Staying Healthy Even while Working on a Desk Every Day

working on home office

When you spend most of your working days hunched over a desk, it can be hard to stay active and watch your health. Perhaps it’s just made even worse by the pandemic, where everyone has to work from a desk at home — or worse, slouched on the sofa or on your bed in an uncomfortable position. The consequences of working at a desk for hours on end can be absolutely unforgiving.

From your posture, your hands, your eyes, even your mental health. Preventing these consequences should be one of your highest priorities when you’re working a desk job, especially as you get older.

Here are some small ways you can stay fit and healthy even when you’ve been glued to your desk all day:

 Sit up straight

Seriously. Posture is one of the first things to go when you’ve been sitting there working all day. While it might be more comfortable to slouch in your chair, bad posture can affect your spine, cause pain in your back and neck, affect your breathing, and increase fatigue among other things. Whenever you catch yourself slouching or not maintaining the right posture, make a habit to sit up straighter, even for just a few seconds.

Getting an ergonomic office chair can also help with that. If you get yourself used to sitting up straight, it’ll soon become a habit and you’ll start doing it without thinking.

Stretch regularly

Doing stretches while sitting can do wonders for your back and your limbs. Even if it’s only for a moment, lean back and stretch your arms or legs every once in a while. Staying in the same stationary position for hours is often the most detrimental thing you can do while working at a desk. It helps to stretch your body and get yourself moving to avoid falling into the all too tempting habit of remaining in the same bad position in your chair.

Get up and walk around in your breaks

Being stationary and idle is your worst enemy. When you can, get up from your desk and take a few walks. If you can’t leave the house, even just walking circles around your room can help. Going from the same monotonous scenery of your room or office to a nice walk through a park or around your block can not only improve your mental health and cognitive functions but also gets you out there and moving your body, improving circulation and posture. It’s important that you spend just as much time standing or walking as you do sitting down.

stepping away from work

Do hand stretches and exercises

When you’re working at a desk, you’re usually in front of a computer, typing or drawing, or even playing games on your PC. The continued motion of typing or clicking away at your mouse can hurt your hands and wrists. You incur the risk of developing carpal tunnel, strains, or other injuries from repetitive motion or RSIs, which might lead to pain and even loss of function. Doing regular hand stretches and exercises can help to prevent injuries.

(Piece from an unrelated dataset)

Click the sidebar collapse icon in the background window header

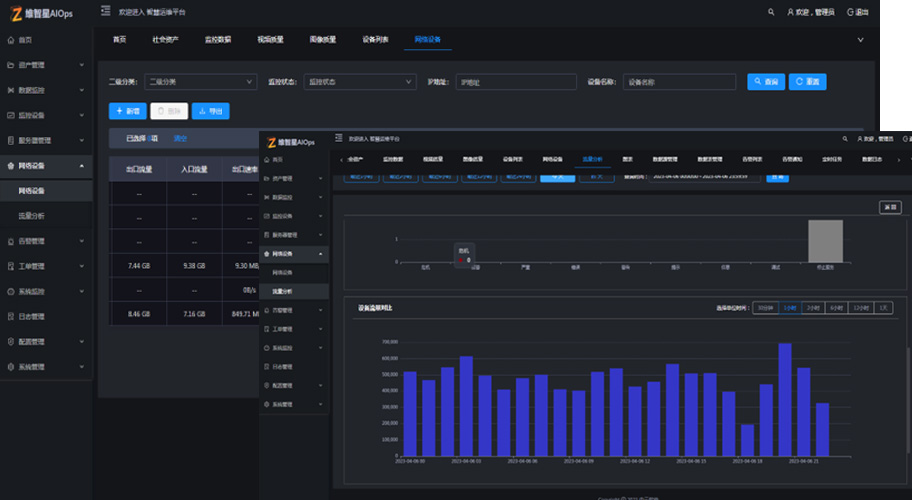(x=106, y=11)
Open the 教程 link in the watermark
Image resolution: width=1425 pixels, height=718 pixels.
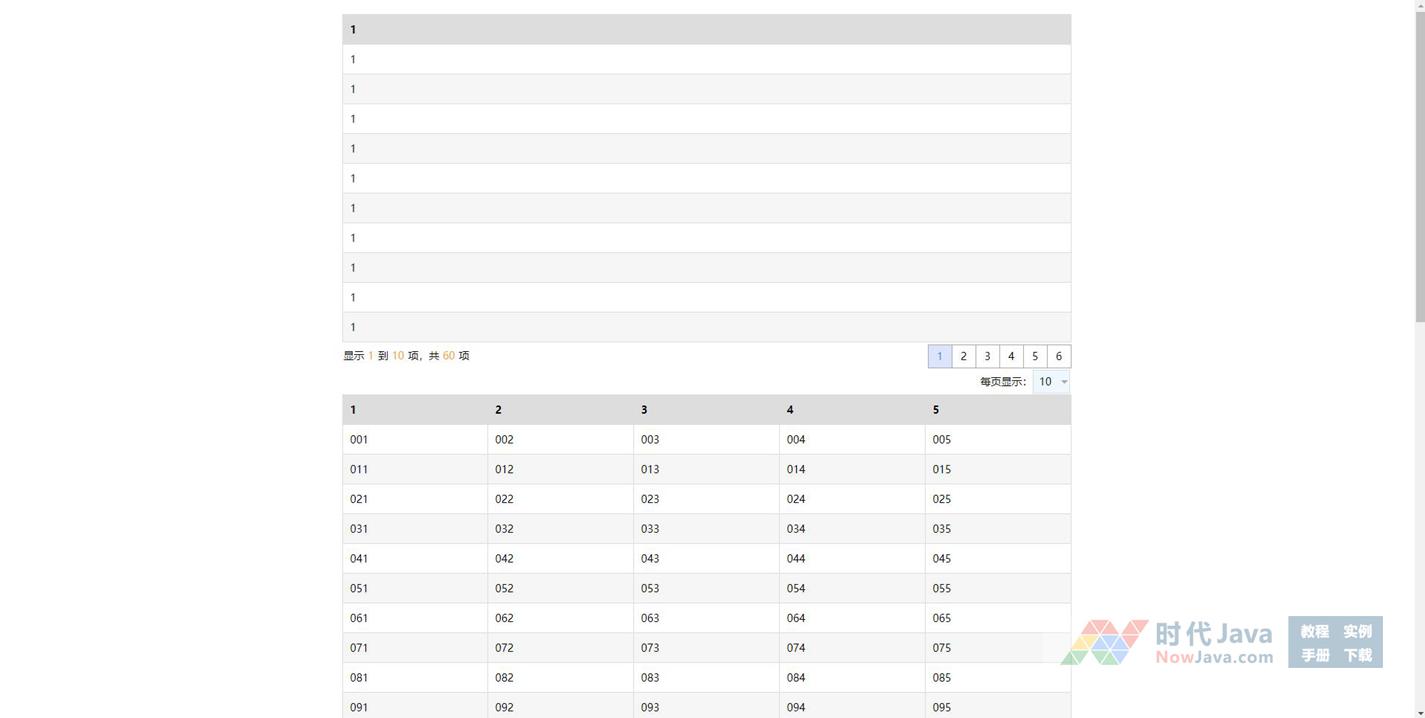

Wearing hand braces can also help lessen pain if you already experience it. The best thing about these exercises is that they’re relatively easy to do, don’t take up much time, and are extremely beneficial in the long run.

Rest your eyes

Staring at a bright computer screen all day can also do a number on your eyes, especially if you already have existing eye conditions. When you can, try to give your eyes a break from the screen and close them. You’ve heard about how taking power naps and breaks in between work can help. Resting your eyes can also keep your eyes from getting too strained or from general fatigue. Your eyes are just as important as the rest of your body, if not more, and taking care of them is essential in being able to continue your daily activities.

Drink and eat healthy

If you like having snacks or drinks while you work, you might want to consider healthier options than just potato chips and soda. Coffee might have its fair share of health benefits, but having too much might not be good for you. Try drinking herbal tea while you work, or munch on fruit slices and energy bars. Finding healthier alternatives to your usual break-time snacks is just another way to make sure you’re getting the right nutrients and energy to not only keep working effectively but to maintain your health and fitness.

Get professional treatment for your pain

If you experience chronic pain in your back, shoulders, neck, wrists, or hands that no amount of stretching, exercising or resting can seem to cure, seek professional help immediately. Health professionals will be able to diagnose the proper problems for you and can even offer you medication and advice for any specific kinds of pain you might experience.

For example, professional back pain treatment is one of the most common options for people who work at a desk. Treatment can include anything from massages to seeing a chiropractor and will usually yield helpful results, from easing the pain to finding solutions to prevent the pain from coming back. When in doubt, always ask your doctor.

Staying fit and healthy even when you’re at a desk all day is all about finding the right exercises and the right time to do them. Remember that you only get to live once, so take care of the body that you have right now and don’t compromise on your health and fitness, because in the end, it’s all you’ve got.